[[ AVAILABLE DATA, beginning ]]

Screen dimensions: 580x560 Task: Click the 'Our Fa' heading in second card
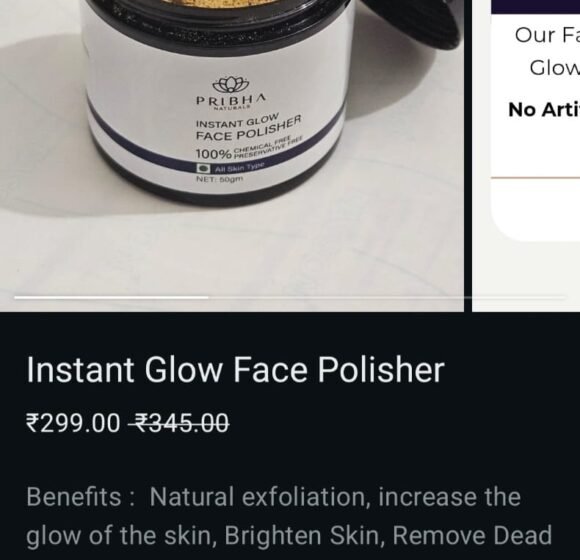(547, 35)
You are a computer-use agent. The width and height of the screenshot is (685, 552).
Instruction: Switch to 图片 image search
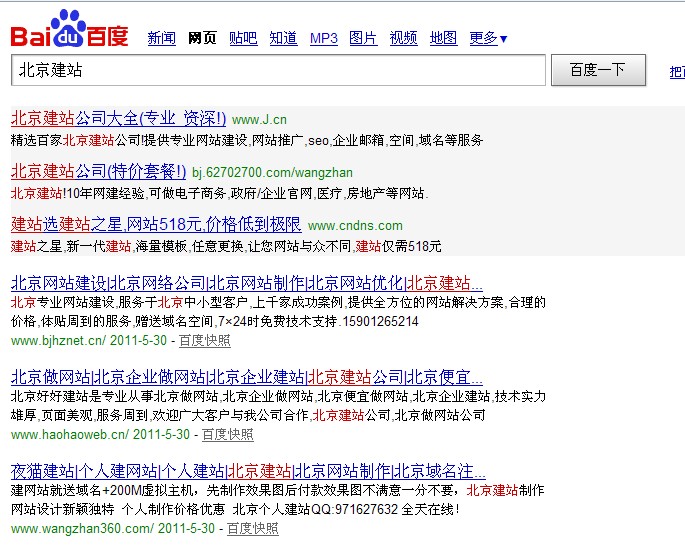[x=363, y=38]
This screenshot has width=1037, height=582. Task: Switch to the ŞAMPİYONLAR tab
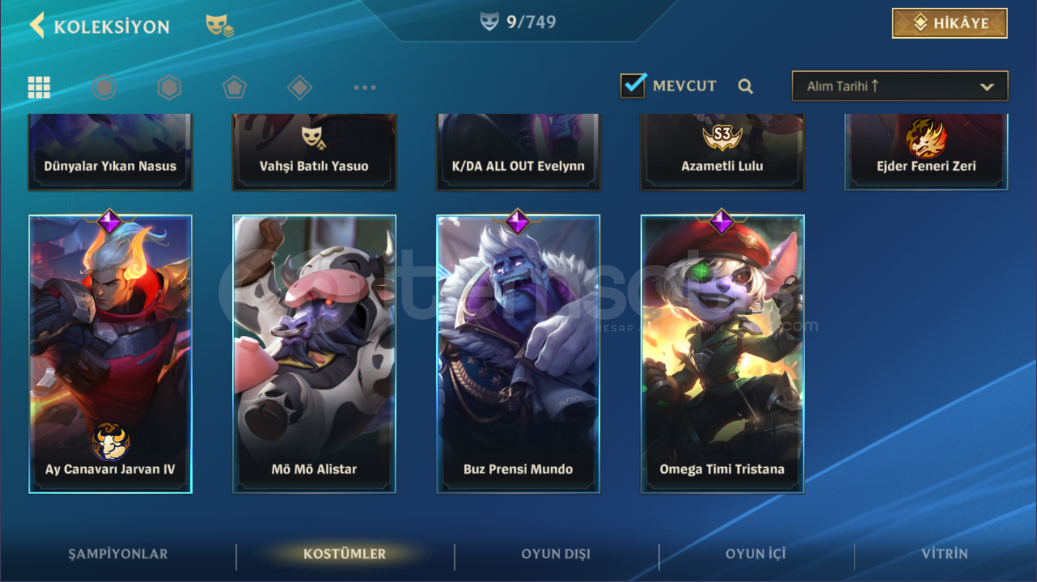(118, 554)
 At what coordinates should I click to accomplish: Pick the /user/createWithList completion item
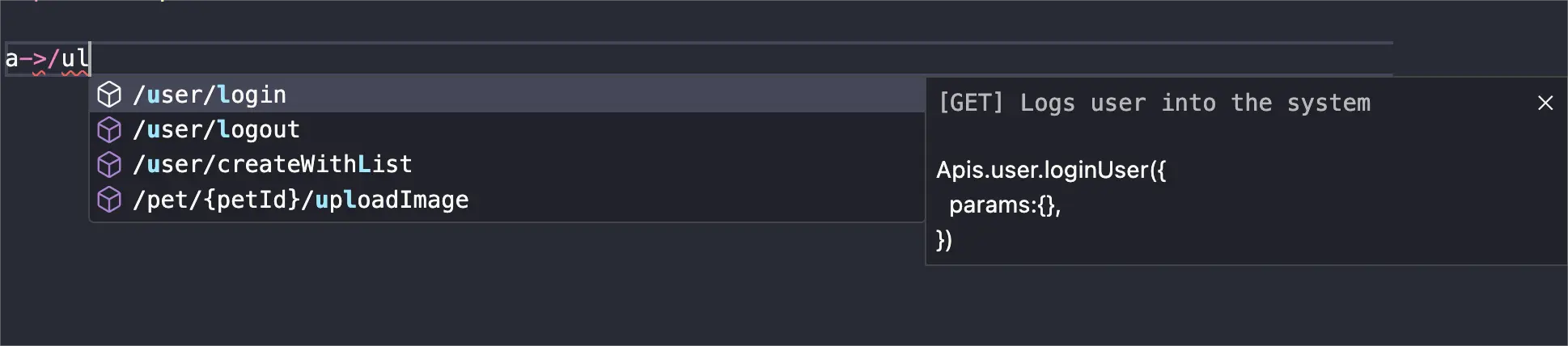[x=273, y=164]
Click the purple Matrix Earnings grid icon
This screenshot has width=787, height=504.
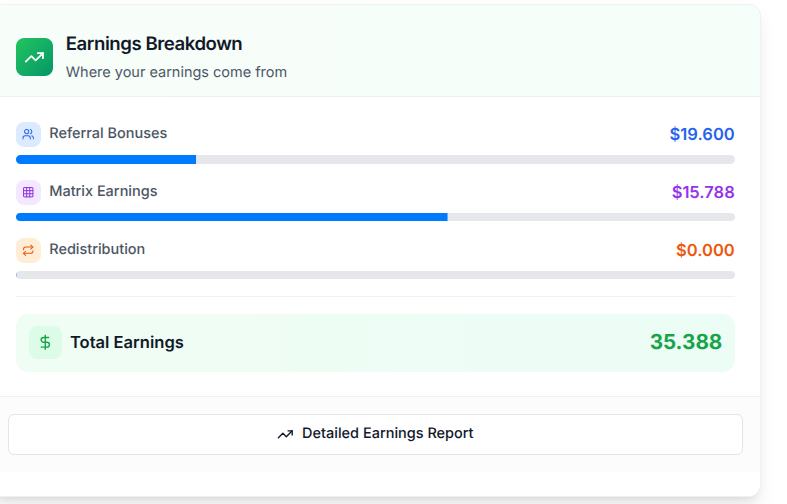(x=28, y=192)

[[ AVAILABLE DATA, end ]]

AIM OF THE EXERCISE:
Could you reproduce all of the data above exactly and skip any image?

SOLVED PROBLEM:
Screen dimensions: 580x560 Task: Click the 'Our Fa' heading in second card
(547, 35)
You are a computer-use agent. The width and height of the screenshot is (685, 552).
Instruction: Switch to 图片 image search
[x=363, y=38]
This screenshot has width=1037, height=582. Task: Switch to the ŞAMPİYONLAR tab
(118, 554)
 At what coordinates should I click to accomplish: Pick the /user/createWithList completion item
[x=273, y=164]
Click the purple Matrix Earnings grid icon
This screenshot has width=787, height=504.
(x=28, y=192)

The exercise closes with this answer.